B. For a partial loss of use of one of the body members or physical functions listed in Subsection A of this section, the worker shall receive compensation computed on the basis of the degree of such partial loss of use, payable for the number of weeks applicable to total loss or loss of use of that body member or physical function.

C. In cases of actual amputation of the arm or leg, the workers' compensation judge in his discretion may award compensation benefits in excess of those provided in Subsection A of this section if there is substantial evidence to support a finding that, because of the worker's advanced age, lack of education or lack of training, he has in fact a partial disability which will disable him longer than the time specified in the schedule in Subsection A of this section. The additional compensation period may not in any event exceed twice the time specified in the schedule in Subsection A of this section for such injury.

D. In determining the worker's compensation benefits payable to a worker under this section for a disability resulting from a scheduled injury, the worker is entitled to be compensated as provided in Subsection A of this section up to the date the worker is released from regular treatment by his primary treating health care provider, as defined in Section 52-4-1 NMSA 1978, if he is in fact totally disabled during that time. Any compensation paid up to that date shall be in addition to the compensation allowed under Subsection A of this section, but in no event shall any worker be entitled to compensation for a period in excess of seven hundred weeks.

History: 1978 Comp., § 52-1-31, enacted by Laws 1987, ch. 235, § 18; 1989, ch. 263, § 25; 2003, ch. 259, § 5.

ANNOTATIONS

Repeals and reenactments. — Laws 1987, ch. 235, § 18 repealed former 52-1-43 NMSA 1978, as reenacted by Laws 1986, ch. 22, § 13, and enacted a new 52-1-43 NMSA 1978, effective June 19, 1987.

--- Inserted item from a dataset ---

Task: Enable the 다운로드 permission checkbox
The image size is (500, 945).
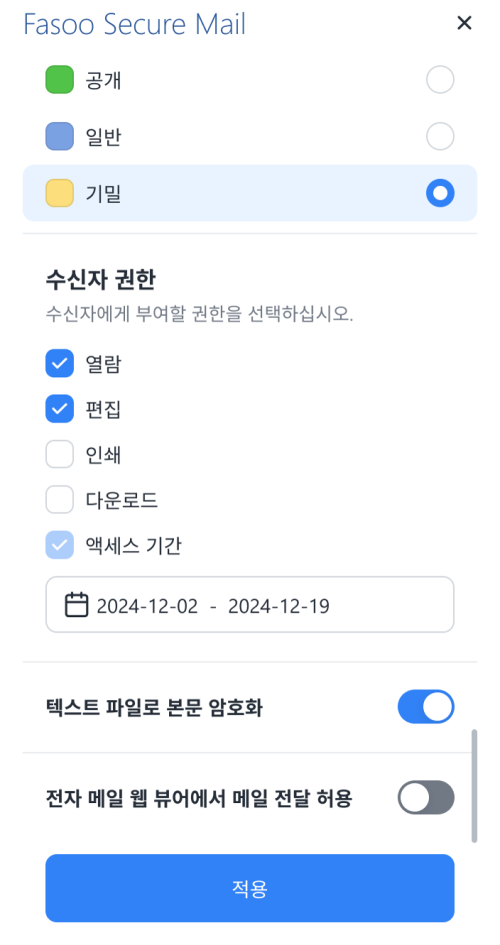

Compiler's notes. — Laws 1987, ch. 235, § 54A, effective June 19, 1987, repealed Laws 1986, ch. 22, § 105 which had formerly repealed this section effective July 1, 1987.

The 2003 amendment, effective June 20, 2003, in Subsection C substituted "of those provided in Subsection A of this section" for "of the period hereinafter stated" following "benefits in excess" near the middle of the first sentence, inserted "in Subsection A of this section" at the end of the first sentence, and inserted "in Subsection A of this section" near the end of the second sentence.

I. GENERAL CONSIDERATION.

Statutory obfuscation legitimated. — Sections 52-1-41, 52-1-42 and 52-1-43 NMSA 1978 may seem inconsistent and hard to understand to some lay and professional people, but these provisions are the law in New Mexico. Maschio v. Kaiser Steel Corp., 1983-NMCA-119, 100 N.M. 455, 672 P.2d 284, cert. denied, 100 N.M. 439, 671 P.2d 1150.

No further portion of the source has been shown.